Look through the records below and copy each line that includes the word "arrow".
-*-
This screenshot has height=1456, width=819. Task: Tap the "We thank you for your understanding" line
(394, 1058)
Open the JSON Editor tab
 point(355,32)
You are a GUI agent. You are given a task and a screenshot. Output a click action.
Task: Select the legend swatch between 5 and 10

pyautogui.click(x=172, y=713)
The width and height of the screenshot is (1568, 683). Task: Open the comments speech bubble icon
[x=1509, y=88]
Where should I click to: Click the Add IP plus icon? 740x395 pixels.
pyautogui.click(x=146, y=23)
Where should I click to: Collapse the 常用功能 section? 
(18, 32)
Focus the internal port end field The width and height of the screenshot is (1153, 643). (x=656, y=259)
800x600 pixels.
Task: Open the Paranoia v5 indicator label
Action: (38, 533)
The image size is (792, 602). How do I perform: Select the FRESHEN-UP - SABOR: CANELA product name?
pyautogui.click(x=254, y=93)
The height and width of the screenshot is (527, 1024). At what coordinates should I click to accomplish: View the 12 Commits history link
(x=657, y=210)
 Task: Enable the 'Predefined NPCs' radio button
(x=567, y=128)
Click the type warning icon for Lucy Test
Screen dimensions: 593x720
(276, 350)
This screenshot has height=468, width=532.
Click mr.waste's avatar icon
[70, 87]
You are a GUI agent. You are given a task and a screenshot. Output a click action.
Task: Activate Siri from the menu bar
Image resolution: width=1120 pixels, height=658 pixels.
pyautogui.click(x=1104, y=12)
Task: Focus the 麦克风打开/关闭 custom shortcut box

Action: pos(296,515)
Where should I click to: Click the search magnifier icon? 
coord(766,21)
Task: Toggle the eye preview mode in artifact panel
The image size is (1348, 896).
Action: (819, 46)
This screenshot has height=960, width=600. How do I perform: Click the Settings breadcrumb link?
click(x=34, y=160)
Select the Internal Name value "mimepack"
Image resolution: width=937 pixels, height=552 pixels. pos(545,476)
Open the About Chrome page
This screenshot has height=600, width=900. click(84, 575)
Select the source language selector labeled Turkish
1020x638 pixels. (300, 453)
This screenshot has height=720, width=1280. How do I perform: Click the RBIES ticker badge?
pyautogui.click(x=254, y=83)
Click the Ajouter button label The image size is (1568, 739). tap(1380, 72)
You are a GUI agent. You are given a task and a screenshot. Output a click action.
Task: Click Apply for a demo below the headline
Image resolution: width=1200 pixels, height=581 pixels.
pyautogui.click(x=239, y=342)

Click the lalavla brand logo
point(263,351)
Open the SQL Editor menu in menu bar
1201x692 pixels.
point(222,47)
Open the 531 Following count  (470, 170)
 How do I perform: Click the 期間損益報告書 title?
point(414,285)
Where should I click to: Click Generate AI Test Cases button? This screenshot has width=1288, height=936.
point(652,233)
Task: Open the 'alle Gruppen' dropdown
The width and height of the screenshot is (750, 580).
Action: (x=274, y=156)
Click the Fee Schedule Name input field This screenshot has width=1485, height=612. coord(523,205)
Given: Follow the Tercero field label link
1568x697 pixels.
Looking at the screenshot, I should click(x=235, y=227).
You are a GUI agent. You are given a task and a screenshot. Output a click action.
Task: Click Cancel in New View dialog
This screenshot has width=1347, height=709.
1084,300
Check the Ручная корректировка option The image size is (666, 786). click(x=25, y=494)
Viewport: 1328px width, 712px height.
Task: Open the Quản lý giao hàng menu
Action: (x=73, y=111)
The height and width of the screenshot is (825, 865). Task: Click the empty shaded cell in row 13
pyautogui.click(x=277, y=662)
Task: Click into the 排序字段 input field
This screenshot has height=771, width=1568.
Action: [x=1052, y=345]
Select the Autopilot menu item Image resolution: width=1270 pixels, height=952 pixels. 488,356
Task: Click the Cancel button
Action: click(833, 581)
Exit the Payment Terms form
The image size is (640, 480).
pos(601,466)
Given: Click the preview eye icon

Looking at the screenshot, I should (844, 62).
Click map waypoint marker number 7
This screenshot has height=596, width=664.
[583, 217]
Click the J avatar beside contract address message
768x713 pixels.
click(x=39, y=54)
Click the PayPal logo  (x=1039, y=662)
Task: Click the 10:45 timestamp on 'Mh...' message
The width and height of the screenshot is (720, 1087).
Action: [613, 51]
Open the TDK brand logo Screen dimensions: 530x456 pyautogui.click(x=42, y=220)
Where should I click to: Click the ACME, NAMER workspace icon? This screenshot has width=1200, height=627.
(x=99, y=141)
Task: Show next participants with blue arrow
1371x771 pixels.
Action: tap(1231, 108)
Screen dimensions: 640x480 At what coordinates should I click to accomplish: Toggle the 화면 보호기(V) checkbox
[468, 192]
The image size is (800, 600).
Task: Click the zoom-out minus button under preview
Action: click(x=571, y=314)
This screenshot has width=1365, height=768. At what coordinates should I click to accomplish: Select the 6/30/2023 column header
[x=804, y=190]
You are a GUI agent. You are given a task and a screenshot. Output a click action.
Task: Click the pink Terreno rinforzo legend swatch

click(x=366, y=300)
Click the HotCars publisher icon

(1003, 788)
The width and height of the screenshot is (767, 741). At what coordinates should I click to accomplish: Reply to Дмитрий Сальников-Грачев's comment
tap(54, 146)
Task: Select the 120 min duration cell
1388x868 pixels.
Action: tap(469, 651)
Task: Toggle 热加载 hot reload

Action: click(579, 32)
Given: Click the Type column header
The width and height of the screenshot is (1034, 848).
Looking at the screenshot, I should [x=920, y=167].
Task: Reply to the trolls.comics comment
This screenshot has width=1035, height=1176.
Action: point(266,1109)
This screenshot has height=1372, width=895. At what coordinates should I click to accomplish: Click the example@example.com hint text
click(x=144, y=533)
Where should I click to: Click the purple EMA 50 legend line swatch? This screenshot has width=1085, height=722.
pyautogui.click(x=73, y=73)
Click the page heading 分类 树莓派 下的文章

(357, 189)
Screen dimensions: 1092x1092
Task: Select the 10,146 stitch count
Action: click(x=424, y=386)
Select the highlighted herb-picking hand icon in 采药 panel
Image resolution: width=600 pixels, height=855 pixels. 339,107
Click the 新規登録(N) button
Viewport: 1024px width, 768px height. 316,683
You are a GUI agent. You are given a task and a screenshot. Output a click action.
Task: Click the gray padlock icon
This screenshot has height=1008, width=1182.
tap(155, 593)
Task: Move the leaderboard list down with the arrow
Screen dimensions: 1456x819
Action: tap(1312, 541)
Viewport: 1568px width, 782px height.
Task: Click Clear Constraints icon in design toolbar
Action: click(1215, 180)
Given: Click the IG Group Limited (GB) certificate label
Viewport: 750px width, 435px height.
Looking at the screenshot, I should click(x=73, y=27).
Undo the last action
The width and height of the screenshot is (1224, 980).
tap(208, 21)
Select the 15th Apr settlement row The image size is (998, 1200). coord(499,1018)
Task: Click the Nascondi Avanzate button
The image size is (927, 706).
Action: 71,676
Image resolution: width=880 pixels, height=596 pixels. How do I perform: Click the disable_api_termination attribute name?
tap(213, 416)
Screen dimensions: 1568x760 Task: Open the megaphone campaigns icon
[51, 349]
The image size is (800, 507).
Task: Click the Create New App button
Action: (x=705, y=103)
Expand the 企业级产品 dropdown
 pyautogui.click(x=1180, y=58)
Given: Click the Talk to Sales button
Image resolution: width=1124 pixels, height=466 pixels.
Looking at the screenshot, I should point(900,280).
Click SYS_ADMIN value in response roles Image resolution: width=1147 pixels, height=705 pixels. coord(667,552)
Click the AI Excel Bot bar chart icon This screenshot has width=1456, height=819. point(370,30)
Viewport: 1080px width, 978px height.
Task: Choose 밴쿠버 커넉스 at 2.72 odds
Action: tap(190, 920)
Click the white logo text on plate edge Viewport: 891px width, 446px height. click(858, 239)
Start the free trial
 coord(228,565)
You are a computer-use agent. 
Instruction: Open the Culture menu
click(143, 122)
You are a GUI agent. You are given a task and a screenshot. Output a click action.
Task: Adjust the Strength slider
-*-
▸ **RESULT BELOW**
Task: Show next participants with blue arrow
Task: Move the leaderboard list down with the arrow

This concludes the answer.